Records contained in a dataset:
=== Section Start ===

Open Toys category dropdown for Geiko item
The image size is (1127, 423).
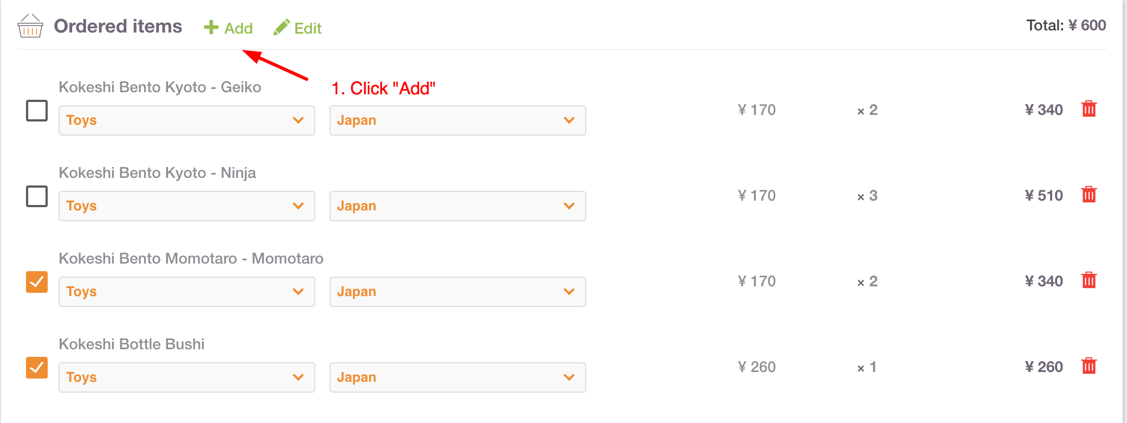pos(187,120)
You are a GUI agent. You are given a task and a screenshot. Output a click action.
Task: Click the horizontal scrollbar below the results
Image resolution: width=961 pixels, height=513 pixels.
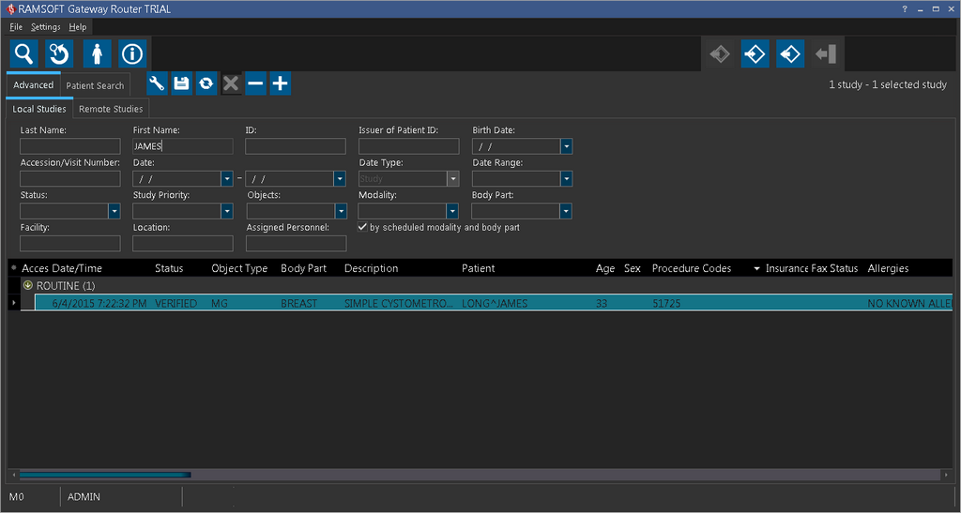pyautogui.click(x=105, y=475)
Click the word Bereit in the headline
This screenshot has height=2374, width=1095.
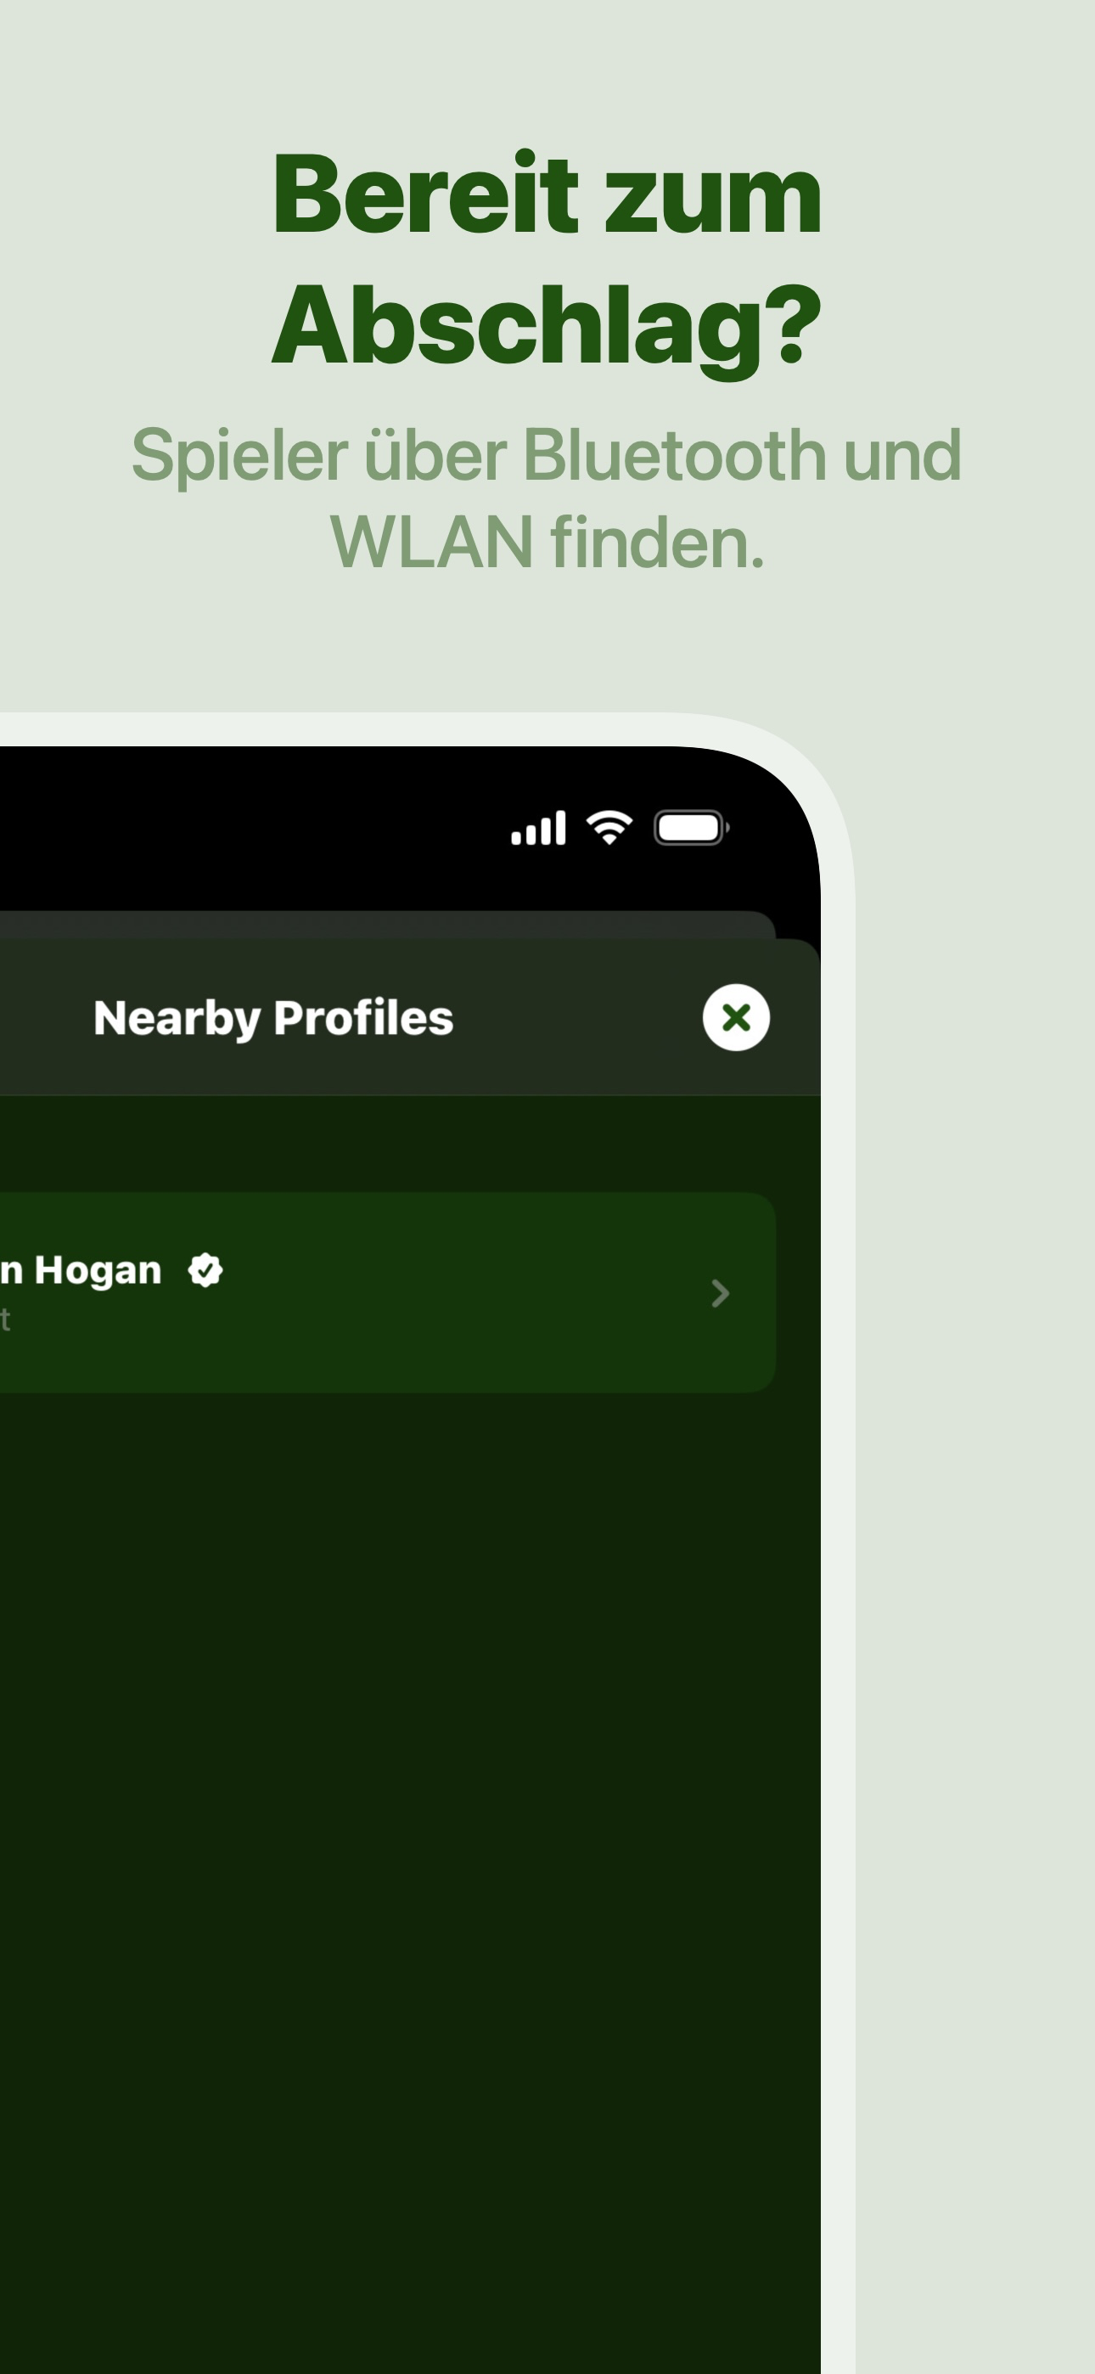pos(425,195)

=== Section End ===

# EXERCISE REQUIREMENTS
Your reply should hold only the records, duplicated exactly, without any image.

# WRITTEN SOLUTION
Open Toys category dropdown for Geiko item
The image size is (1127, 423).
pos(187,120)
You are a GUI agent. You are given a task and a screenshot. Output a click action.
Task: Click the horizontal scrollbar below the results
Image resolution: width=961 pixels, height=513 pixels.
pyautogui.click(x=105, y=475)
Click the word Bereit in the headline
This screenshot has height=2374, width=1095.
pos(425,195)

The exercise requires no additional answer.